Shane Watson is fast learning that friendly fire isn't always so friendly. Having spent the majority of his career pursuing a Test berth, Watson now finds himself in the uncharted waters of incumbent status entering an Australian summer - and the internal challengers are circling.
From the moment he was crowned Australia's new Test opener at Edgbaston earlier this year, Watson expected the likes of Phillip Hughes, Phil Jaques and Chris Rogers to launch campaigns to usurp the throne. What he hadn't counted on was the overwhelming push from his adopted state's media to see him replaced with Hughes, his New South Wales team-mate, for the opening Test against West Indies, beginning at the Gabba on Thursday.
With anonymity no longer his ally, Watson is coming to terms with life with a bullseye on his back. Half-centuries in each of his first three Test innings as opener might have afforded him a degree of breathing space but, cast as "the other man" in a regional love-affair with the swashbuckling Hughes, the prevailing mood is that Watson is a man pursued.

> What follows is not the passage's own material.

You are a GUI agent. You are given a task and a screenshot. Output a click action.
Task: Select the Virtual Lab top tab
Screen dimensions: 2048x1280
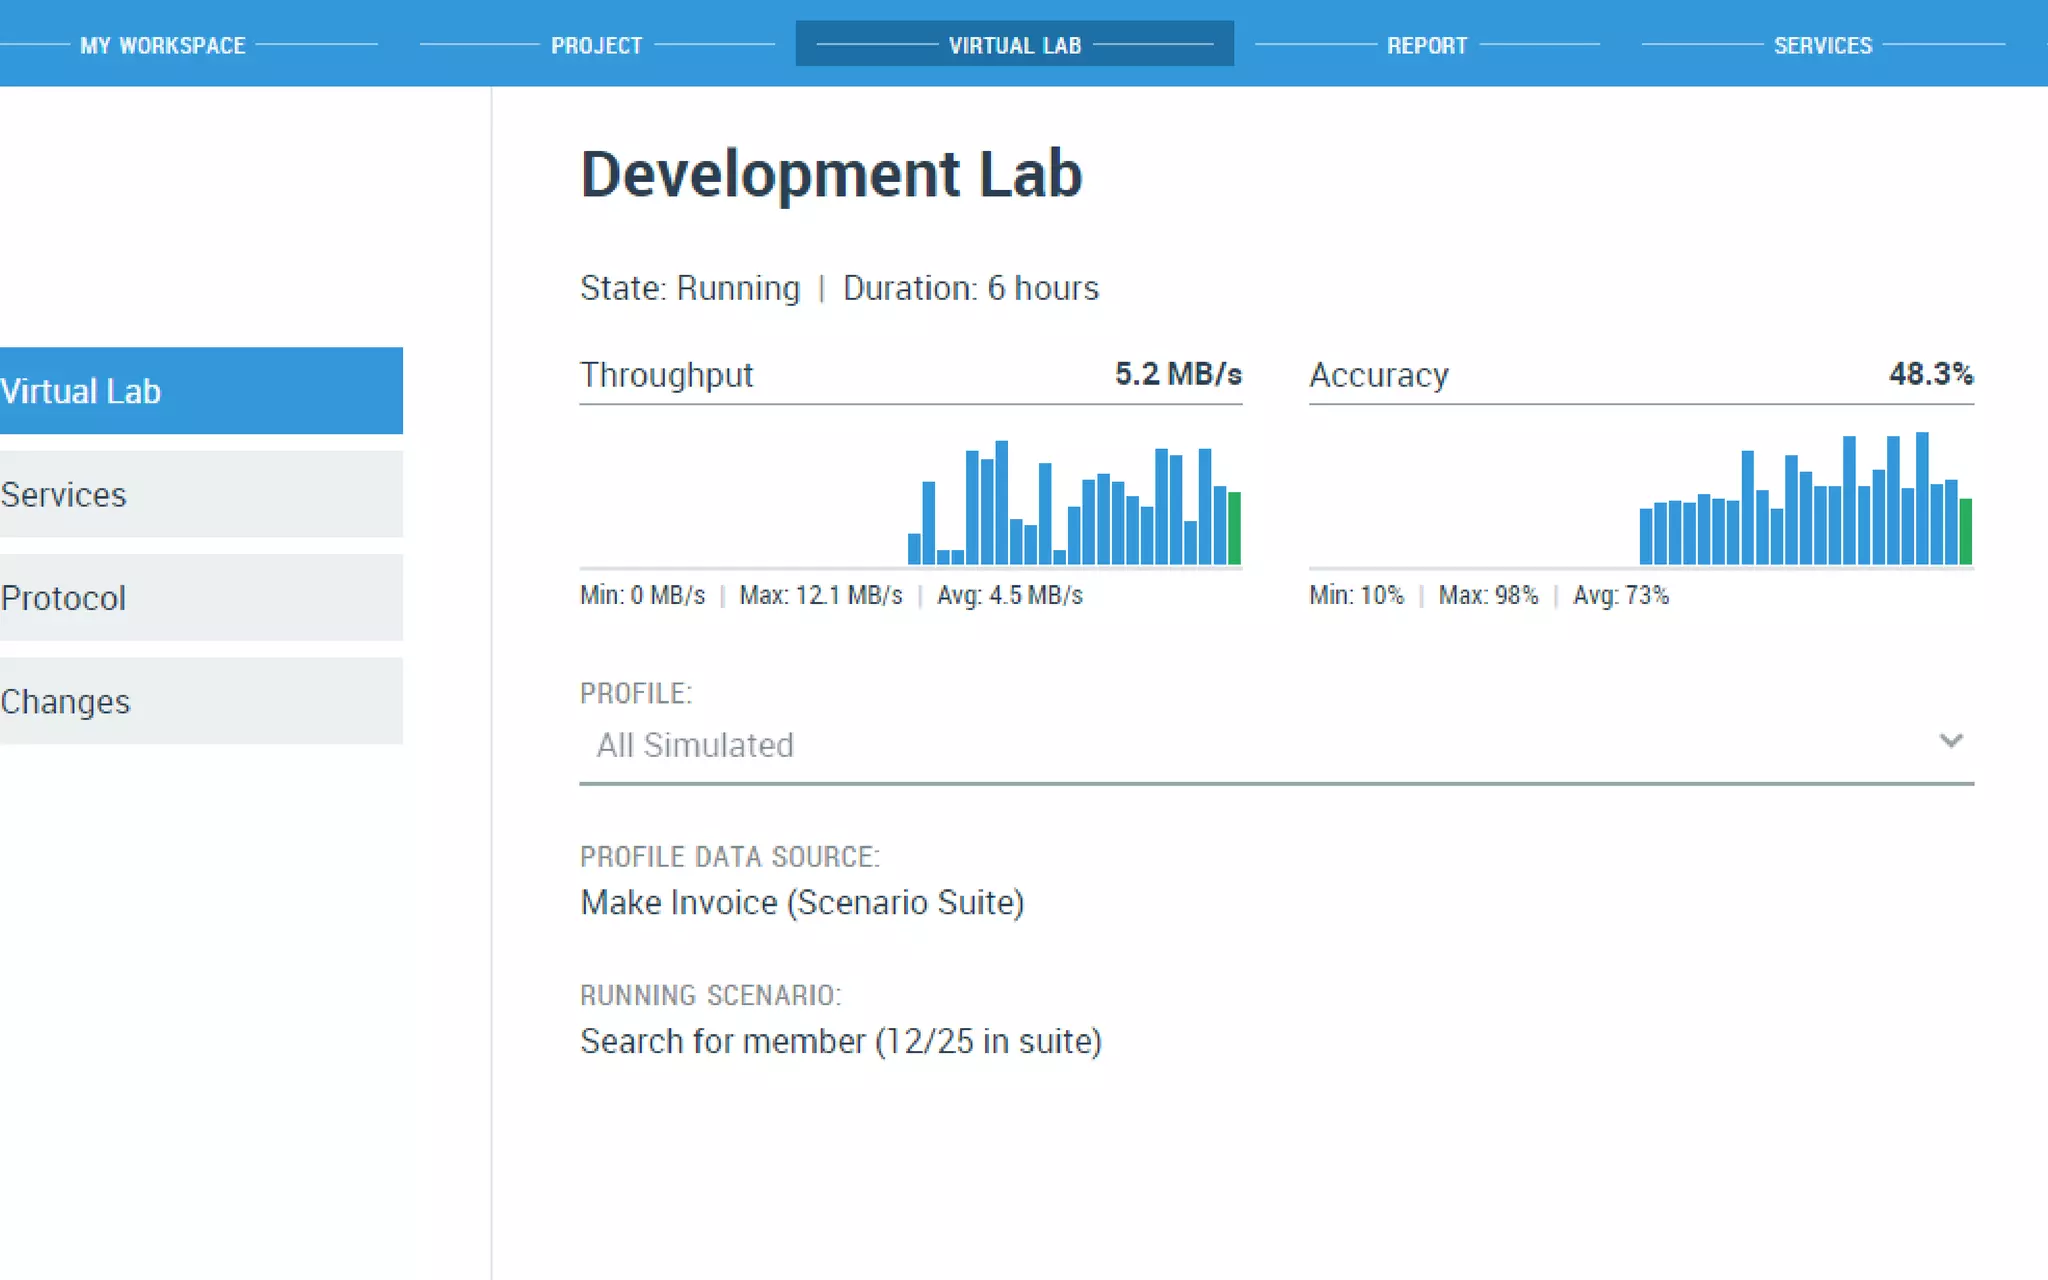pos(1014,46)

"That was definitely interesting," Watson said of the pro-Hughes campaign. "I didn't score as many runs as I would've liked during the Ashes, but I was able to make a pretty good fist of it. There has been a lot of pressure there from the media pushing Phil Hughes, but in the end I've got the opportunity. I've just got to be performing anyway, whether it's Phil Hughes or Phil Jaques or any other batsman in Australia pushing me. But this is certainly all a new experience for me."

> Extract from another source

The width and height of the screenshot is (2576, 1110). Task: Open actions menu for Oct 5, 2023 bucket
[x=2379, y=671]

Watson's place at the top of the order is not only a matter of debate in the nation's newspapers. Andrew Hilditch and Ricky Ponting have in the past week offered contrasting forecasts of his long-term place in the side - Hilditch extolling his opening credentials, Ponting viewing him in a more traditional allrounder's role.
''Down the track, we all think that with Shane's style of play, he would be suited down in the middle order and being able to give us 15 to 20 overs as well,'' Ponting said. ''That's the cricketer I always thought he would be. He can bat pretty much anywhere in the order which is terrific for us, but the difficulty that presents is how many overs are you going to push to get out of him knowing that he's going to have to bat at the start of the second innings?"
Ponting's point is a salient one. Over the past two years the world has witnessed the disastrous effects modern cricket scheduling has had on the game's leading allrounders - Andrew Flintoff, Dwayne Bravo and Jacob Oram have all spent extended periods on the sidelines with injury - and Australia would be reckless to expose Watson to a similar fate.
Watson, of course, is all too aware of the physical demands placed upon allrounders. Back, shoulder and hamstring problems were among the litany of injuries that prevented him from realising his potential for much of the past decade, but a revised training regime has given him confidence that the worst might be behind him.
Speaking at the Allan Border Field in Brisbane this week, Watson had ample opportunity to reflect upon the myriad twists his career has taken in recent years. It was at that facility three years ago that he sustained the Ashes-ending hamstring injury that jeopardised his international career. It is at the same practice field he now prepares to entrench himself as a first-picked member of the Test side, having survived and thrived through one of the most demanding years in the history of Australian cricket
"I wasn't in a great place there for a while," he said. "I thought I was going to have to give up being an allrounder. For me to play for Australia, I thought it was going to take me a lot longer to get where I wanted to go. Being an allrounder gave me an opportunity to narrow the number of people you're up against. I wasn't really thinking about quitting cricket, because I knew I had my batting, but deep down I knew the things I could achieve as an allrounder.
"I'll have to be clever about how I go about things, there's no doubt. Being an allrounder and seeing the unfortunate thing that's happened to Freddie and other allrounders around the world, it just rams home the importance of getting my body just right. For me to be able to get through the last six months of cricket and to feel really good and fresh after it, it's been very rewarding to know the things I've done especially over the last two years are paying big dividends. It puts my mind at ease because at a certain stage I was doubting whether I was ever going to get an opportunity to see how good I could be on the international stage."
And, so, to the next phase of his career. Having secured his place in the Test XI, Watson is now refining his technique to withstand the challenges posed by the game's elite new-ball bowlers. His successes in England were tempered by a tendency to lose his wicket shortly after breaks in play - either trapped on the crease or playing around his front pad - and Watson is working to sharpen his footwork before his duels with Jerome Taylor, Dwayne Bravo and co.
"It is such a big challenge opening the batting and just playing a lot of cricket back to back," he said. "It definitely has been a work in progress to work on certain aspects of my game. Some have come along quicker than I expected, but a few other little things creep in like the mental side of switching on and switching off every ball and not coming back from a break and getting out. That's the continual challenge and the thing I love about cricket. I feel that's a step along the way to making me a better player."